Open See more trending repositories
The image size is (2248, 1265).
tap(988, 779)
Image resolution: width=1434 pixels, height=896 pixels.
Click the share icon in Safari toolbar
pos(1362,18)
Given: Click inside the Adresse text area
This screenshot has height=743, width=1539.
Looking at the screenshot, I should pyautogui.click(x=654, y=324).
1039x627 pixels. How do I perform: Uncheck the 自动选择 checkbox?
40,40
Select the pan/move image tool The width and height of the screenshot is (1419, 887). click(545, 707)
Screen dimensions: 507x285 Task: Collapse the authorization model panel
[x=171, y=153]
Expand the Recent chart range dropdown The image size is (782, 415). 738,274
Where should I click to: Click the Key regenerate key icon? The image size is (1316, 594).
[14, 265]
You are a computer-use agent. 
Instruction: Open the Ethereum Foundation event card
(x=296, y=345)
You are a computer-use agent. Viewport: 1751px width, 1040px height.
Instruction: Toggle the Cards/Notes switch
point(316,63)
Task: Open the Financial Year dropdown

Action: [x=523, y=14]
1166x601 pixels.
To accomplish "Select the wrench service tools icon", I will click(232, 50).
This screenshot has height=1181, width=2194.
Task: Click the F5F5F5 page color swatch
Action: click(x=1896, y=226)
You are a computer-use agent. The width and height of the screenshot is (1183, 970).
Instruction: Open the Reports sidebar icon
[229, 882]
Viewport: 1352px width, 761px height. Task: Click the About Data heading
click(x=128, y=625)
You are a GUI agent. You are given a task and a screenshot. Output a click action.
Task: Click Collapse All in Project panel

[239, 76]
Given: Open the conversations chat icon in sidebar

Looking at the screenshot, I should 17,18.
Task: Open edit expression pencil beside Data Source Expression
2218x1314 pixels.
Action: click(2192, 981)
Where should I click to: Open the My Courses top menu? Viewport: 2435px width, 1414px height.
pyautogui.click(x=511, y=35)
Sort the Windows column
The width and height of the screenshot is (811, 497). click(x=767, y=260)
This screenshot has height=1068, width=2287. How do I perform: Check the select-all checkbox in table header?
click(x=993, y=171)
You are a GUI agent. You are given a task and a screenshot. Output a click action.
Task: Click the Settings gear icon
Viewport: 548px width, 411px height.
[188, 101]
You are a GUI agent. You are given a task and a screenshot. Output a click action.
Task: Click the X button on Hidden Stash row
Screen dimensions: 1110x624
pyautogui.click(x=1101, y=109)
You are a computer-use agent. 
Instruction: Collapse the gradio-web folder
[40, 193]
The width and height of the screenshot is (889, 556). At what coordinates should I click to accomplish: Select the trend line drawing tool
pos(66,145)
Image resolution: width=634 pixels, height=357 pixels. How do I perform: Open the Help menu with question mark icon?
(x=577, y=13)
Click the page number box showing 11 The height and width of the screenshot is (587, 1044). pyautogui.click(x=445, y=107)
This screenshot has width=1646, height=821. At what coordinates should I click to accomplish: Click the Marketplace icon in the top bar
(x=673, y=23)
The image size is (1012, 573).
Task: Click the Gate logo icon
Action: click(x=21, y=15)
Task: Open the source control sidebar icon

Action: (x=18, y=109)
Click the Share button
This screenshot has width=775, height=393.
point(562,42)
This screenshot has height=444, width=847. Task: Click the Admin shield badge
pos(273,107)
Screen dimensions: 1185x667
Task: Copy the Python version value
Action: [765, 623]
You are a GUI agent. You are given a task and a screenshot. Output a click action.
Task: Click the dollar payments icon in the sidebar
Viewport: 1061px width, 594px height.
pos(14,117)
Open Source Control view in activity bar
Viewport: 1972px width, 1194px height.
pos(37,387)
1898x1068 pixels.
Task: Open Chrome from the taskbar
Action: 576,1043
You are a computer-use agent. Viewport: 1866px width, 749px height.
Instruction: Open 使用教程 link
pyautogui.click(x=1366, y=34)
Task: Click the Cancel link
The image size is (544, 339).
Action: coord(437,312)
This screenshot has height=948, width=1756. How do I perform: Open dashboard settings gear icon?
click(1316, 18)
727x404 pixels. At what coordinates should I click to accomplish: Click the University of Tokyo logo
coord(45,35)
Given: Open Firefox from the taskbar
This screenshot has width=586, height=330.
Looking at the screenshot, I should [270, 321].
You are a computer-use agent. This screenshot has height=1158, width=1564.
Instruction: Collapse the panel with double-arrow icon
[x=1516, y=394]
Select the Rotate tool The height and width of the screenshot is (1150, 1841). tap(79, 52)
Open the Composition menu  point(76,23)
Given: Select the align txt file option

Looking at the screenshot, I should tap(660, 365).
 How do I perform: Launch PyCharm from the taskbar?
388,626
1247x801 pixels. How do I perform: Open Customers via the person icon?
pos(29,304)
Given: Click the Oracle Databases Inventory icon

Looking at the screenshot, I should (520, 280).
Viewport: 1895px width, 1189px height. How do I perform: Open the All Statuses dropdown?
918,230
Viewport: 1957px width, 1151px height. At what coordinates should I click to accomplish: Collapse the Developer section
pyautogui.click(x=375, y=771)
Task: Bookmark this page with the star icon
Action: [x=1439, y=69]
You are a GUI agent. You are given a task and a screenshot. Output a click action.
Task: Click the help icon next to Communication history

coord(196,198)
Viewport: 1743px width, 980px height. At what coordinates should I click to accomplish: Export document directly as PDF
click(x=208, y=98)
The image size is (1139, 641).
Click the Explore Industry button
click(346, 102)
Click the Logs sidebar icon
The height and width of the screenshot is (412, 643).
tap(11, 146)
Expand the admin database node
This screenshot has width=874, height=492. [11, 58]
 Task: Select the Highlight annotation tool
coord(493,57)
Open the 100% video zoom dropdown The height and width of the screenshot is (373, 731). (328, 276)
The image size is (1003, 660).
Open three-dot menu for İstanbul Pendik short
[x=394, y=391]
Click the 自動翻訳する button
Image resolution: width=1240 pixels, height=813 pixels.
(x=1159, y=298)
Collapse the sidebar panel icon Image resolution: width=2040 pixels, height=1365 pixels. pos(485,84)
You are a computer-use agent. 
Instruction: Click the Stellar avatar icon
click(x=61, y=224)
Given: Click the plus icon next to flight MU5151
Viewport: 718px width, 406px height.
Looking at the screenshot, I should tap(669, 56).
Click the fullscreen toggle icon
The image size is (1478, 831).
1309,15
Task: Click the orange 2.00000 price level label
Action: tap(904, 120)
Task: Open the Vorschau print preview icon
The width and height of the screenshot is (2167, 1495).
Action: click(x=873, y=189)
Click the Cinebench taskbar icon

- INSTRUCTIONS TO FOLLOW
Using the listing above, print every entry exactly.

- EXERCISE RESPONSE
Open See more trending repositories
The image size is (2248, 1265).
tap(988, 779)
Image resolution: width=1434 pixels, height=896 pixels.
Click the share icon in Safari toolbar
pos(1362,18)
Given: Click inside the Adresse text area
This screenshot has height=743, width=1539.
Looking at the screenshot, I should pyautogui.click(x=654, y=324).
1039x627 pixels. How do I perform: Uncheck the 自动选择 checkbox?
40,40
Select the pan/move image tool The width and height of the screenshot is (1419, 887). click(545, 707)
Screen dimensions: 507x285 Task: Collapse the authorization model panel
[x=171, y=153]
Expand the Recent chart range dropdown The image size is (782, 415). 738,274
Where should I click to: Click the Key regenerate key icon? The image size is (1316, 594).
[14, 265]
You are a computer-use agent. 
Instruction: Open the Ethereum Foundation event card
(x=296, y=345)
You are a computer-use agent. Viewport: 1751px width, 1040px height.
Instruction: Toggle the Cards/Notes switch
point(316,63)
Task: Open the Financial Year dropdown

Action: [x=523, y=14]
1166x601 pixels.
To accomplish "Select the wrench service tools icon", I will click(232, 50).
This screenshot has height=1181, width=2194.
Task: Click the F5F5F5 page color swatch
Action: click(x=1896, y=226)
You are a computer-use agent. The width and height of the screenshot is (1183, 970).
Instruction: Open the Reports sidebar icon
[229, 882]
Viewport: 1352px width, 761px height. Task: Click the About Data heading
click(x=128, y=625)
You are a GUI agent. You are given a task and a screenshot. Output a click action.
Task: Click Collapse All in Project panel

[239, 76]
Given: Open the conversations chat icon in sidebar

Looking at the screenshot, I should 17,18.
Task: Open edit expression pencil beside Data Source Expression
2218x1314 pixels.
Action: click(2192, 981)
Where should I click to: Open the My Courses top menu? Viewport: 2435px width, 1414px height.
pyautogui.click(x=511, y=35)
Sort the Windows column
The width and height of the screenshot is (811, 497). click(x=767, y=260)
This screenshot has height=1068, width=2287. How do I perform: Check the select-all checkbox in table header?
click(x=993, y=171)
You are a GUI agent. You are given a task and a screenshot. Output a click action.
Task: Click the Settings gear icon
Viewport: 548px width, 411px height.
[188, 101]
You are a GUI agent. You are given a task and a screenshot. Output a click action.
Task: Click the X button on Hidden Stash row
Screen dimensions: 1110x624
pyautogui.click(x=1101, y=109)
You are a computer-use agent. 
Instruction: Collapse the gradio-web folder
[40, 193]
The width and height of the screenshot is (889, 556). At what coordinates should I click to accomplish: Select the trend line drawing tool
pos(66,145)
Image resolution: width=634 pixels, height=357 pixels. How do I perform: Open the Help menu with question mark icon?
(x=577, y=13)
Click the page number box showing 11 The height and width of the screenshot is (587, 1044). pyautogui.click(x=445, y=107)
This screenshot has width=1646, height=821. At what coordinates should I click to accomplish: Click the Marketplace icon in the top bar
(x=673, y=23)
The image size is (1012, 573).
Task: Click the Gate logo icon
Action: click(x=21, y=15)
Task: Open the source control sidebar icon

Action: (x=18, y=109)
Click the Share button
This screenshot has width=775, height=393.
point(562,42)
This screenshot has height=444, width=847. Task: Click the Admin shield badge
pos(273,107)
Screen dimensions: 1185x667
Task: Copy the Python version value
Action: [765, 623]
You are a GUI agent. You are given a task and a screenshot. Output a click action.
Task: Click the dollar payments icon in the sidebar
Viewport: 1061px width, 594px height.
pos(14,117)
Open Source Control view in activity bar
Viewport: 1972px width, 1194px height.
pos(37,387)
1898x1068 pixels.
Task: Open Chrome from the taskbar
Action: 576,1043
You are a computer-use agent. Viewport: 1866px width, 749px height.
Instruction: Open 使用教程 link
pyautogui.click(x=1366, y=34)
Task: Click the Cancel link
The image size is (544, 339).
Action: coord(437,312)
This screenshot has height=948, width=1756. How do I perform: Open dashboard settings gear icon?
click(1316, 18)
727x404 pixels. At what coordinates should I click to accomplish: Click the University of Tokyo logo
coord(45,35)
Given: Open Firefox from the taskbar
This screenshot has width=586, height=330.
Looking at the screenshot, I should [270, 321].
You are a computer-use agent. This screenshot has height=1158, width=1564.
Instruction: Collapse the panel with double-arrow icon
[x=1516, y=394]
Select the Rotate tool The height and width of the screenshot is (1150, 1841). tap(79, 52)
Open the Composition menu  point(76,23)
Given: Select the align txt file option

Looking at the screenshot, I should tap(660, 365).
 How do I perform: Launch PyCharm from the taskbar?
388,626
1247x801 pixels. How do I perform: Open Customers via the person icon?
pos(29,304)
Given: Click the Oracle Databases Inventory icon

Looking at the screenshot, I should (520, 280).
Viewport: 1895px width, 1189px height. How do I perform: Open the All Statuses dropdown?
918,230
Viewport: 1957px width, 1151px height. At what coordinates should I click to accomplish: Collapse the Developer section
pyautogui.click(x=375, y=771)
Task: Bookmark this page with the star icon
Action: [x=1439, y=69]
You are a GUI agent. You are given a task and a screenshot. Output a click action.
Task: Click the help icon next to Communication history

coord(196,198)
Viewport: 1743px width, 980px height. At what coordinates should I click to accomplish: Export document directly as PDF
click(x=208, y=98)
The image size is (1139, 641).
Click the Explore Industry button
click(346, 102)
Click the Logs sidebar icon
The height and width of the screenshot is (412, 643).
tap(11, 146)
Expand the admin database node
This screenshot has width=874, height=492. [11, 58]
 Task: Select the Highlight annotation tool
coord(493,57)
Open the 100% video zoom dropdown The height and width of the screenshot is (373, 731). (328, 276)
The image size is (1003, 660).
Open three-dot menu for İstanbul Pendik short
[x=394, y=391]
Click the 自動翻訳する button
Image resolution: width=1240 pixels, height=813 pixels.
(x=1159, y=298)
Collapse the sidebar panel icon Image resolution: width=2040 pixels, height=1365 pixels. pos(485,84)
You are a computer-use agent. 
Instruction: Click the Stellar avatar icon
click(x=61, y=224)
Given: Click the plus icon next to flight MU5151
Viewport: 718px width, 406px height.
Looking at the screenshot, I should tap(669, 56).
Click the fullscreen toggle icon
The image size is (1478, 831).
1309,15
Task: Click the orange 2.00000 price level label
Action: tap(904, 120)
Task: Open the Vorschau print preview icon
The width and height of the screenshot is (2167, 1495).
Action: click(x=873, y=189)
Click the Cinebench taskbar icon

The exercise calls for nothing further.